(PROVIDED INFORMATION)

=== Section Start ===

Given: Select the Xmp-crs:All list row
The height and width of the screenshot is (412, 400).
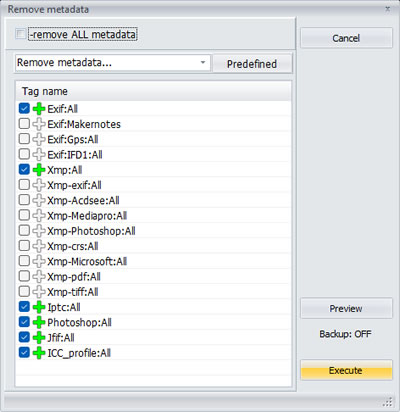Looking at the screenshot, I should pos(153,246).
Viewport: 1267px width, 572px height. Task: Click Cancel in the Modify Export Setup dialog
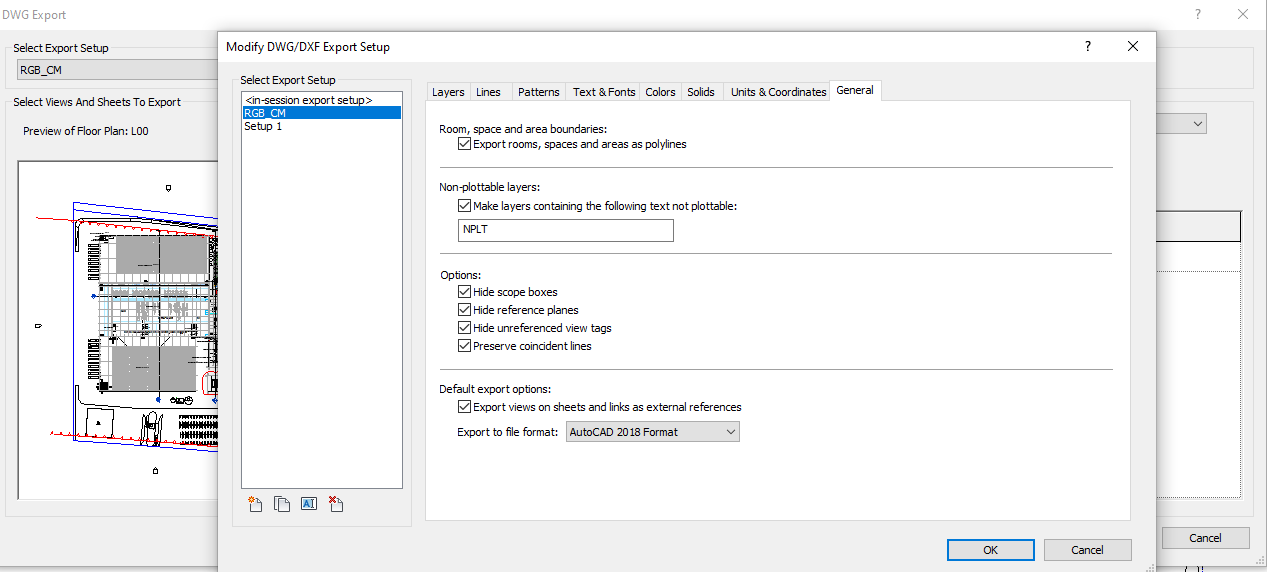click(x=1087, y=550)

=== Section End ===

Copy out the listing above in full and keep the pictures out.

Given: Select the Xmp-crs:All list row
The height and width of the screenshot is (412, 400).
Looking at the screenshot, I should pos(153,246).
Viewport: 1267px width, 572px height. Task: Click Cancel in the Modify Export Setup dialog
click(x=1087, y=550)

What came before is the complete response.